Wall Street Journal
Federal officials are considering how to instruct lenders to ease up on tight lending standards for mortgages. On the one hand, they don't want to create another housing bubble. But on the other hand, mortgage lending is so slow because lenders have adopted standards that are even tighter than what Fannie Mae and Freddie Mac demand. Underlying all of this are paltry-to-nonexistent wage growth, high levels of student debt and little savings for a down payment all of which combine to make it difficult for many homeowners to qualify for a mortgage.
The Fed may use a reverse-repurchase facility to help raise short-term interest rates when its raises its fed funds rate target (probably sometime next year). But there are worries that the repo facility might "exacerbate flight-to-quality episodes," according to Monday's "Heard on the Street" column.

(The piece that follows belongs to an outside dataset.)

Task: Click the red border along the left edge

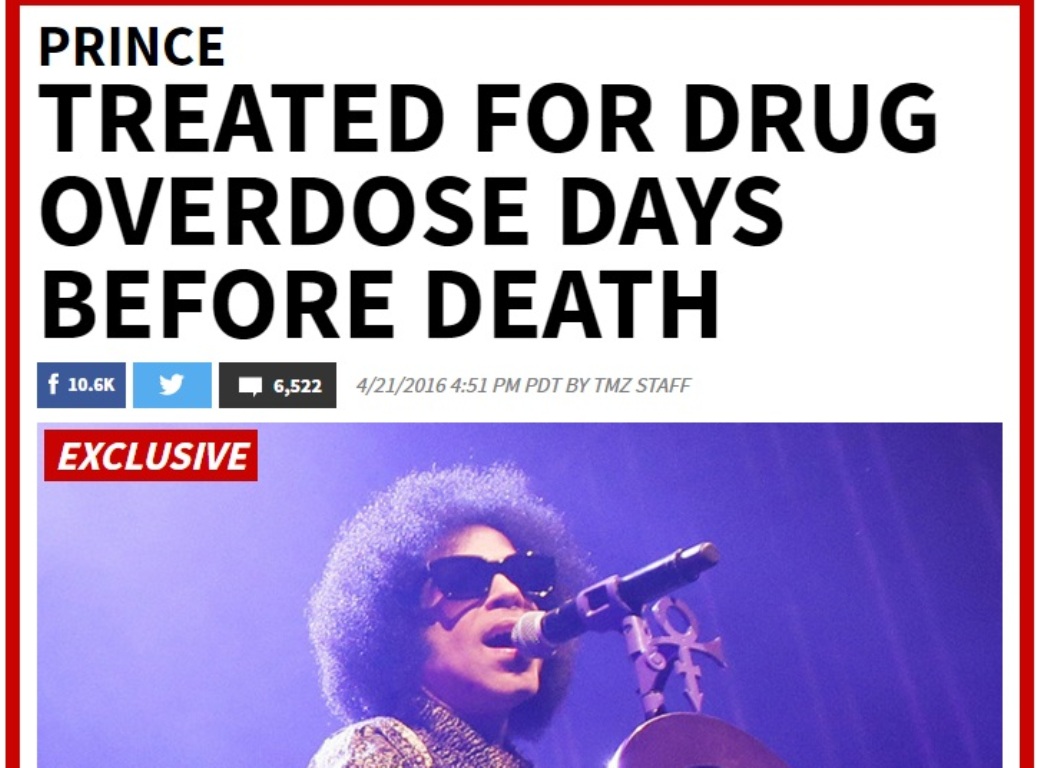Action: (x=13, y=385)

Citigroup's has whittled down the shortlist on the sale of its Japanese retail banking unit to four bidders. FT names three of the four: Sumitomo Mitsui Banking Corp., Sumitomo Mitsui Trust Holdings and Shinsei Bank. A final decision is expected next year. Citi has already sold off foreign units in Greece and elsewhere. Although Citi is getting out of Japan because it's trying to pare down non-core assets pursuant to Dodd-Frank regulatory pressure, a Celent consultant also makes the observation that Citi's exit would "be fully in keeping with the historical failure of foreign banks to crack the retail banking market in Japan."
New York Times
Gretchen Morgenson's column takes a look at public pension funds falling out of love with hedge funds. Calpers' decision last week to divest its entire $4 billion hedge portfolio is seen as the beginning of the end of the awkward relationship between public pensions and the opaque, lightly regulated hedge fund industry.